I know almost nothing about the PDF spec, but I did open the pdfs created by SILE in a text editor and can't find where I could manually edit these settings into the file. Does SILE create some sort of compressed pdf which doesn't have the pdf spec in human-readable form?

SILE generates a compressed PDF indeed (and editing a binary file in a text editor is certainly not recommended)...

To inspect a PDF structure, one could e.g. use exiftool -v some.pdf (pretty raw and verbose)... ... or better mutool (from muPDF)

For instance, inspecting the Root (Catalog) on a SILE-generated PDF:

$ mutool show test.pdf trailer/Root
1 0 obj
<<
  /Names 363 0 R
  /Outlines 364 0 R
  /Pages 435 0 R
  /Type /Catalog
>>
endobj

And on a document where I used my above piece of code... in a command derived from pdf:metadata (here.)

$ mutool show experimental.pdf trailer/Root
1 0 obj
<<
  /ViewerPreferences <<
    /Direction /R2L
  >>
  /PageLayout /TwoColumnRight
  /Pages 16 0 R
  /Type /Catalog
>>
endobj

For the record, on the PDF Reference 1.4 3rd edition (I had that at hand):

$ mutool show ~/Downloads/PDFReference.pdf trailer/Root
1 0 obj
<<
  /Type /Catalog
  /Pages 2 0 R
  /Metadata 3 0 R
  /Outlines 4 0 R
  /PageLabels 5 0 R
  /OpenAction 6 0 R
  /PageMode /UseOutlines
  /ViewerPreferences <<
    /DisplayDocTitle true
  >>
>>
endobj

So it seems one has all the tools to tweak and experiment these things ;)
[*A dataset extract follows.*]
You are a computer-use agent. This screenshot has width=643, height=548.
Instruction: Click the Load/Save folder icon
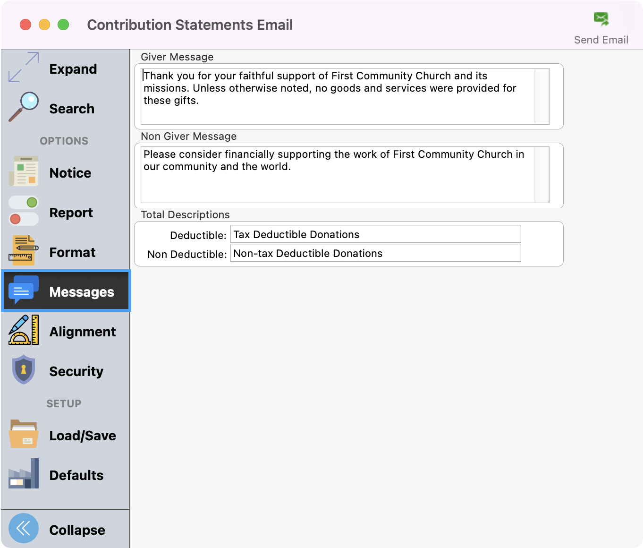pyautogui.click(x=24, y=434)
mnjames commented 2 years ago

@Omikhleia, thank you very much. Being pointed to mutool and the other information you listed gave me all the information I needed to write script to set the desired direction. So my immediate need is lessened.

I still think it would be nice if this were built into SILE. While I agree that it might be nice if the binding direction were set automatically by the choice of main text direction, I also agree that we shouldn't assume a "default" setting like that for page layout.

My original thought, and I would still be happy with it, would be for the author to have to explicitly state both options (and for the default if it's not stated to be L2R and single page).

Omikhleia commented 2 years ago

For the record, LibreOffice's PDF export only has the following options for the page layout:

And according to its code, it sets the ViewerPreferences Direction to R2L when Continuous facing is selected and the first page is a left page (not sure why it doesn't do it always, regardless of the selected page layout).